───── Records for the exercise ─────

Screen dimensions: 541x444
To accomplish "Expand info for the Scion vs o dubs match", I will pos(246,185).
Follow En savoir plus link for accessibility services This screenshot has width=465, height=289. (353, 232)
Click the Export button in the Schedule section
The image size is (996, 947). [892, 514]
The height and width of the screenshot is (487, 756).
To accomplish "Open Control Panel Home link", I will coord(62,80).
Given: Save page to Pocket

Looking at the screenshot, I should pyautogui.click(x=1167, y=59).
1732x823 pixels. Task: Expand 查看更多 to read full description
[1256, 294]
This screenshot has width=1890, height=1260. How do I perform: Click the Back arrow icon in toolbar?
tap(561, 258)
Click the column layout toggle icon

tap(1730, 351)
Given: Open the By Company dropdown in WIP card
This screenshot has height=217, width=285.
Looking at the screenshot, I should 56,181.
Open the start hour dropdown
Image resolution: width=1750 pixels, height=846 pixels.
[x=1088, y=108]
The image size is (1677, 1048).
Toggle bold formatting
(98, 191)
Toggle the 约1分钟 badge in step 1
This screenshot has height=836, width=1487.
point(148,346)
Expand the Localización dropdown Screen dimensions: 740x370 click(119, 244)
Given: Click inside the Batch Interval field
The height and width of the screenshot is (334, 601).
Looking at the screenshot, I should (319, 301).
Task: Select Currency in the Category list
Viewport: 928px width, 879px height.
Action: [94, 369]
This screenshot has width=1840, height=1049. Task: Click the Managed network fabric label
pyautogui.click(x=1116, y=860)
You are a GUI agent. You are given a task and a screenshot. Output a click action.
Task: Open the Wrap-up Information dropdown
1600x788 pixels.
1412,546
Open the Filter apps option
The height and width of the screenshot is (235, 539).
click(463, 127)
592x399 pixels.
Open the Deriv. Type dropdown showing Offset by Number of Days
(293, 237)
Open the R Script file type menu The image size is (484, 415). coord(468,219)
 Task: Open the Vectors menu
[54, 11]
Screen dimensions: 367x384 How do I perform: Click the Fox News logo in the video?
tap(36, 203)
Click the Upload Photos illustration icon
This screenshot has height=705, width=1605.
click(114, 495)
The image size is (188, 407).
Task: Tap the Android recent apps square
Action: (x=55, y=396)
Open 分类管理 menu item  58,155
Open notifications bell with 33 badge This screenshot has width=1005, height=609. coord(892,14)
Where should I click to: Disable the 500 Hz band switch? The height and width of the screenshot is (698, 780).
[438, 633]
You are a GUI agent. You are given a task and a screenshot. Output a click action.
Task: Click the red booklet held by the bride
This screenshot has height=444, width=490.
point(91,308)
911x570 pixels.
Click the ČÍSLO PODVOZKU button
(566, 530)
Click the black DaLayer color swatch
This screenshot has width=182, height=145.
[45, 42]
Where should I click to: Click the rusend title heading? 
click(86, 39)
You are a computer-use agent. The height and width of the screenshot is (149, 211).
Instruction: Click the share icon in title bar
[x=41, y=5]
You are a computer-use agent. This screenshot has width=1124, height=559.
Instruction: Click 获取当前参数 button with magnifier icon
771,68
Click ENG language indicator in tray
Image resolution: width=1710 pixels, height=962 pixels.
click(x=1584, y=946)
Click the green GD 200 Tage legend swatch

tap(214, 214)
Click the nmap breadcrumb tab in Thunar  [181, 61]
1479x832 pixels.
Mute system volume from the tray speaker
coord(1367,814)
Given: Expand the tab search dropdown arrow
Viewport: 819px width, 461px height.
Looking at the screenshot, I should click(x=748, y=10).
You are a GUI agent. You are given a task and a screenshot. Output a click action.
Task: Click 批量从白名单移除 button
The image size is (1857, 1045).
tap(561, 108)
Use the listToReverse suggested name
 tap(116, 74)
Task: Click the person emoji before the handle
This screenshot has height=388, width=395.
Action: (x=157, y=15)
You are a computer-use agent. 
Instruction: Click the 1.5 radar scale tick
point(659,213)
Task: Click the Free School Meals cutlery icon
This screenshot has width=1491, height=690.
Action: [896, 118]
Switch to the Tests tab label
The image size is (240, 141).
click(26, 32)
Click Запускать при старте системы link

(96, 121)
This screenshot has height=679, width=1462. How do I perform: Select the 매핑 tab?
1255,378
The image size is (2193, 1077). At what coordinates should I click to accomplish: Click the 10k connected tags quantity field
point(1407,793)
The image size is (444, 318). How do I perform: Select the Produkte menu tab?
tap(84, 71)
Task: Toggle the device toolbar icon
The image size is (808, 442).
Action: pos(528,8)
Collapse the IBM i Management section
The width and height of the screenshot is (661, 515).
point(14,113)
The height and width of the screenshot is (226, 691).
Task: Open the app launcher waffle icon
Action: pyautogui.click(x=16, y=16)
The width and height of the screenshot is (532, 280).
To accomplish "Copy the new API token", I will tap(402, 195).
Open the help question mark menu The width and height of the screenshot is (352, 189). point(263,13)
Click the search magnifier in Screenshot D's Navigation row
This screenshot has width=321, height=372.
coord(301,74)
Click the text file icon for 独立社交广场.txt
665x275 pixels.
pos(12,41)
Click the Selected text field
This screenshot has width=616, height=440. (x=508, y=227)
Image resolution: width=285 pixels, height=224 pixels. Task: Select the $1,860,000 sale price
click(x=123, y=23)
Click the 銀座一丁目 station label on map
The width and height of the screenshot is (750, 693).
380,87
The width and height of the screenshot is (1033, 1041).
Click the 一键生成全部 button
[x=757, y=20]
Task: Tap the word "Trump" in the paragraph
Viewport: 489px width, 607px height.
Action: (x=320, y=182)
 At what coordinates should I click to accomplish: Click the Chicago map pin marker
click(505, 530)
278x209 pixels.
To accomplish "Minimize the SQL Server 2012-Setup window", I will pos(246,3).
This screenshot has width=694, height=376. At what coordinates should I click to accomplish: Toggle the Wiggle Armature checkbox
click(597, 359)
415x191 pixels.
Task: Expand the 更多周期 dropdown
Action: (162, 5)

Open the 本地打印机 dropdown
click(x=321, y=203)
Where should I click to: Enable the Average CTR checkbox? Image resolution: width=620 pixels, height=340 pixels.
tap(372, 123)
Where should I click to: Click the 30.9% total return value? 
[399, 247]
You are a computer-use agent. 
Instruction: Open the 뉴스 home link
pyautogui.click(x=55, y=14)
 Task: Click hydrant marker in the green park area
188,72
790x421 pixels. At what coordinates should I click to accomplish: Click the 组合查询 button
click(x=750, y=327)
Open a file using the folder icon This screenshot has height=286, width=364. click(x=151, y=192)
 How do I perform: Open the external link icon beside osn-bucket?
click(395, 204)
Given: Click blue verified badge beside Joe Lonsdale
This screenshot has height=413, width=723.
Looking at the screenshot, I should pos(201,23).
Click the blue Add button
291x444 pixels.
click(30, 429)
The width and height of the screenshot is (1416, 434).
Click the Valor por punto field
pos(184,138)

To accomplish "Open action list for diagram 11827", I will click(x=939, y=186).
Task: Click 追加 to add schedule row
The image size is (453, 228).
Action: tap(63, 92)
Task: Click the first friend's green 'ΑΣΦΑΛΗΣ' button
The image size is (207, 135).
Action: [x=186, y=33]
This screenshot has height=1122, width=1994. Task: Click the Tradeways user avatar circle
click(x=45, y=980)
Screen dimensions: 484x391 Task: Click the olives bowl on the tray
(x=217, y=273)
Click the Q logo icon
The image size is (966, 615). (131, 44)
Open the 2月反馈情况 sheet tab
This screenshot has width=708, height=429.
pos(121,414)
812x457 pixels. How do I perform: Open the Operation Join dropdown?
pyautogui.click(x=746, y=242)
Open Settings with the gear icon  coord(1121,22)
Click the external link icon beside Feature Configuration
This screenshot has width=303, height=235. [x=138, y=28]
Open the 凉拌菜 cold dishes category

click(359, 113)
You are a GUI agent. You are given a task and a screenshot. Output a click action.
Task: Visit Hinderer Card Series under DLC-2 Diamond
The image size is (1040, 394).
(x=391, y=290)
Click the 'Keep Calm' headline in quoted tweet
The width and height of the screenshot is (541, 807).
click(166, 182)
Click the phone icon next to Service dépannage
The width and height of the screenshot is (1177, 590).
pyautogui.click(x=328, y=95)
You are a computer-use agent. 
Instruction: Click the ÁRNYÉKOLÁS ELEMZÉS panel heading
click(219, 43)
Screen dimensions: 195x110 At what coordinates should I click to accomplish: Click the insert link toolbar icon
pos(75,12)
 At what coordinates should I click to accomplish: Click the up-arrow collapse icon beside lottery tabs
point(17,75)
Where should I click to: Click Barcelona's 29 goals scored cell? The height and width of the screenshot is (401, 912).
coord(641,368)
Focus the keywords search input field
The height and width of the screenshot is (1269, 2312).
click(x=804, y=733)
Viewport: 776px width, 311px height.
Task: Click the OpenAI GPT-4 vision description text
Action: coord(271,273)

─────

Problem description → Copy out the lines from the one containing "Follow En savoir" through the one containing "[1256, 294]", inclusive, reproducing them without any change.

Expected answer →
Follow En savoir plus link for accessibility services This screenshot has width=465, height=289. (353, 232)
Click the Export button in the Schedule section
The image size is (996, 947). [892, 514]
The height and width of the screenshot is (487, 756).
To accomplish "Open Control Panel Home link", I will coord(62,80).
Given: Save page to Pocket

Looking at the screenshot, I should pyautogui.click(x=1167, y=59).
1732x823 pixels. Task: Expand 查看更多 to read full description
[1256, 294]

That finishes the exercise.